Last week, I published a blog announcing that Apex was accepted as an Apache incubator project. This week, I’ll give you a little more detail on what Apache Apex is, and why it’s important.
Apache Hadoop has been around for over a decade. It has become the de-facto big data platform, allowing enterprises to transform their business operations by turning big data into something useful, meaningful, and revenue-generating. Hadoop promised the enablement of big data without incurring the costs you would normally think such powerful processing systems would demand. This tremendous promise of transforming business operations continues to fuel high growth in the industry.

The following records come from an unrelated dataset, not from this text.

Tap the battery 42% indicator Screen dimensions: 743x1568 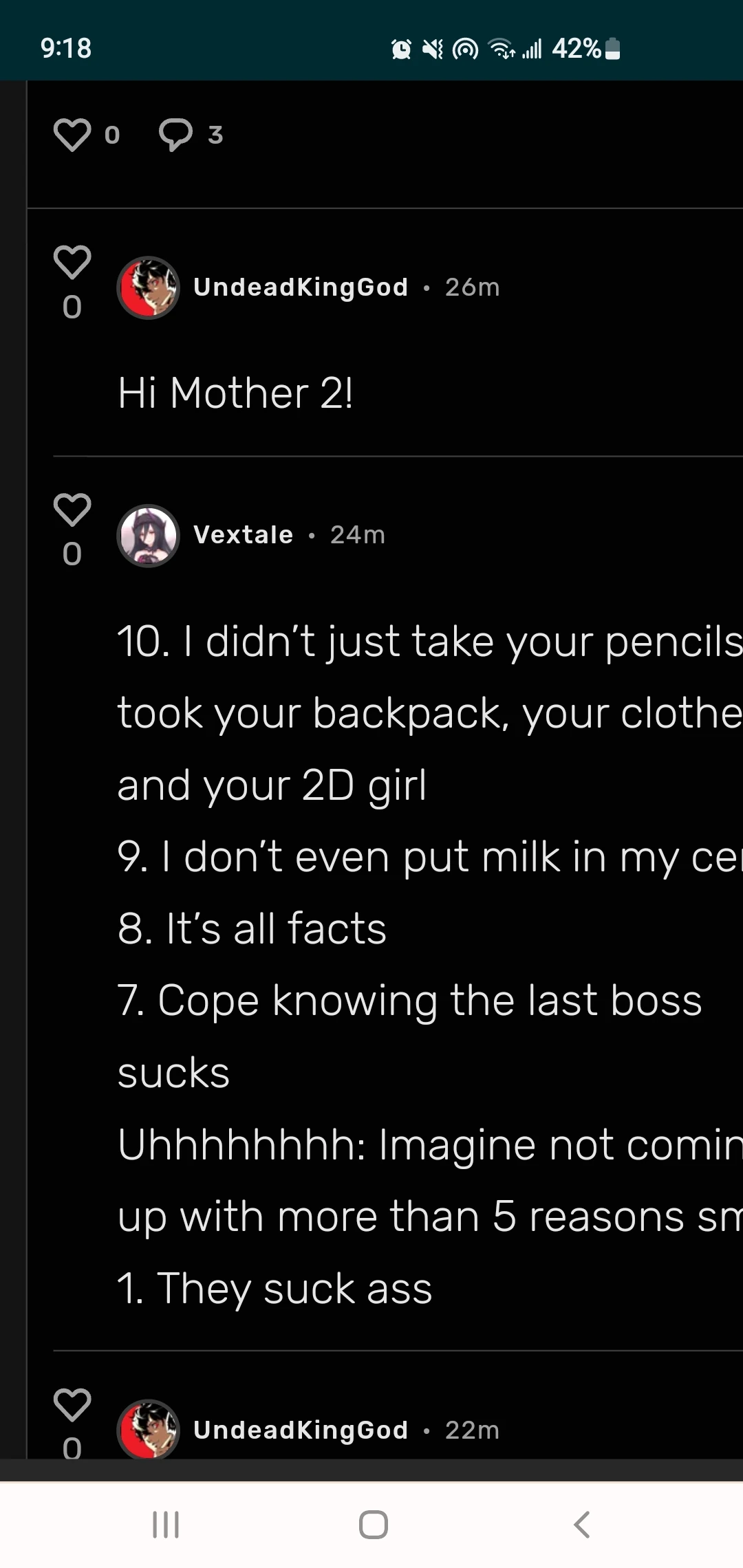tap(585, 49)
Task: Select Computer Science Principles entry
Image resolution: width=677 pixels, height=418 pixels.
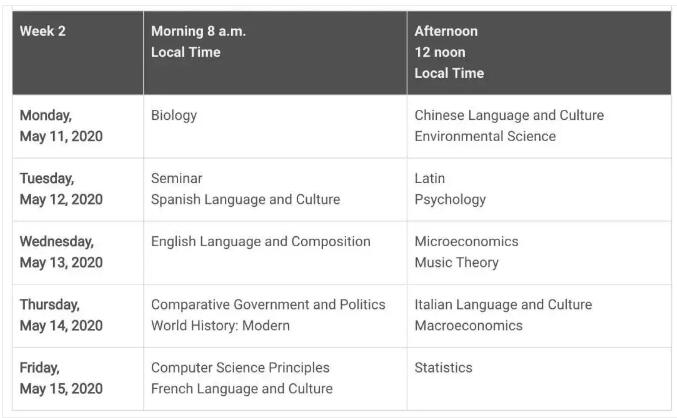Action: click(240, 367)
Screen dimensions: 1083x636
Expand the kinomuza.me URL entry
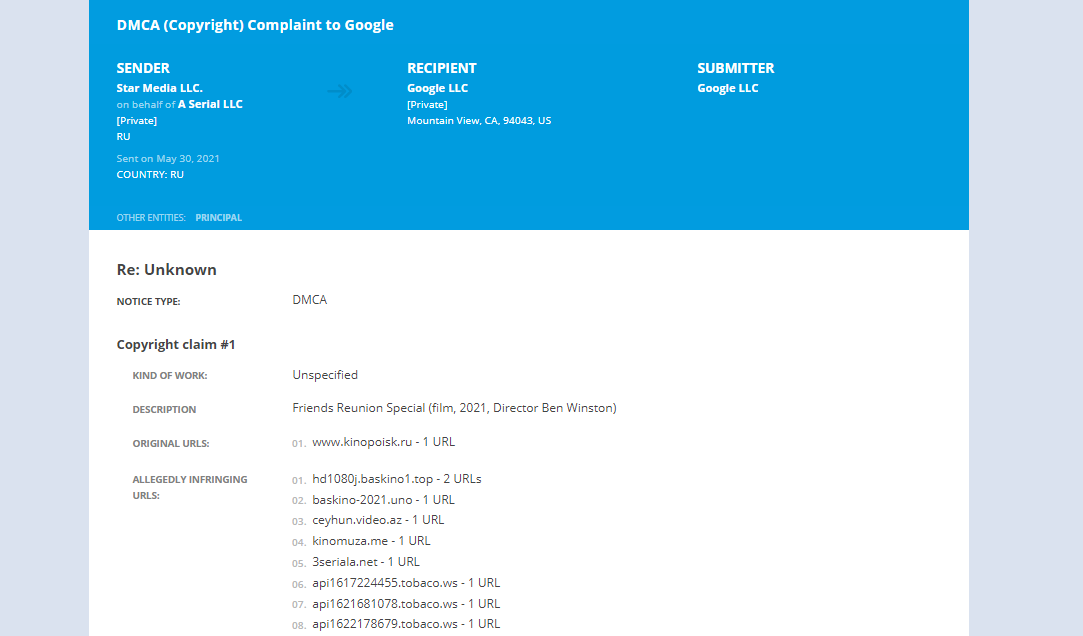[371, 541]

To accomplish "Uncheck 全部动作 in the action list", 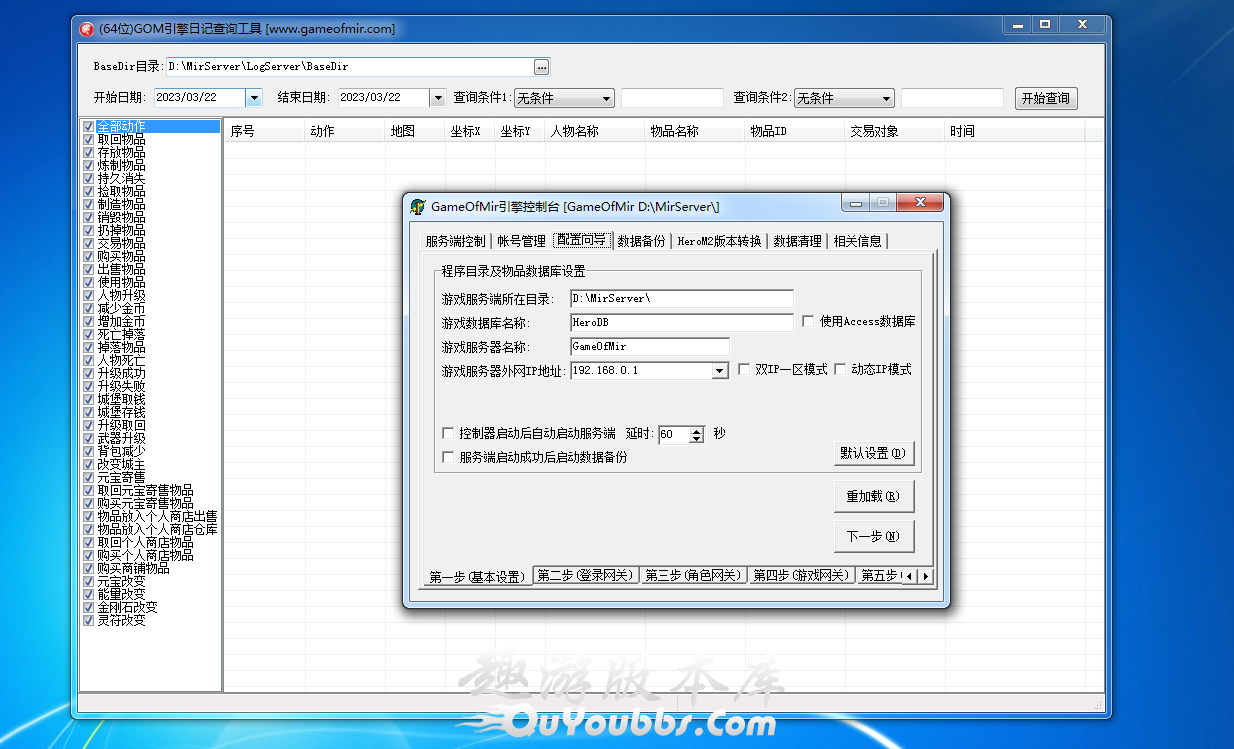I will [x=89, y=127].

It all got started when Hadoop engineers at Yahoo! asked, “How can we build an efficient search indexing capability?” The ensuing iterations and some inspiration resulted in the MapReduce programming model. Although powerful, MapReduce wasn’t perfect. Mastering MapReduce required a steep learning curve. Migrating applications to MapReduce required an almost complete rewrite. Equally worrisome was the fact that MapReduce had batch processing paradigm and “compute going to data” at its core, thus posing a deterrent to Hadoop realizing its true potential. Expectedly enough, MapReduce was an impediment that did little to bolster productization of big data. Not to be deterred, there were faster substitutes for MapReduce. Just like Hadoop, these models required deeper expertise, were tough to operate and difficult to master. As such, Hadoop disrupted the way big data needs were handled, but remained largely under-productized. A decade after Hadoop was started, only a small percentage of big data projects are in production. Data is growing rapidly and the ability to harness big data has become a decisive competitive advantage. MapReduce impedes this demand (actually more of a scramble) to transform into a data-driven business.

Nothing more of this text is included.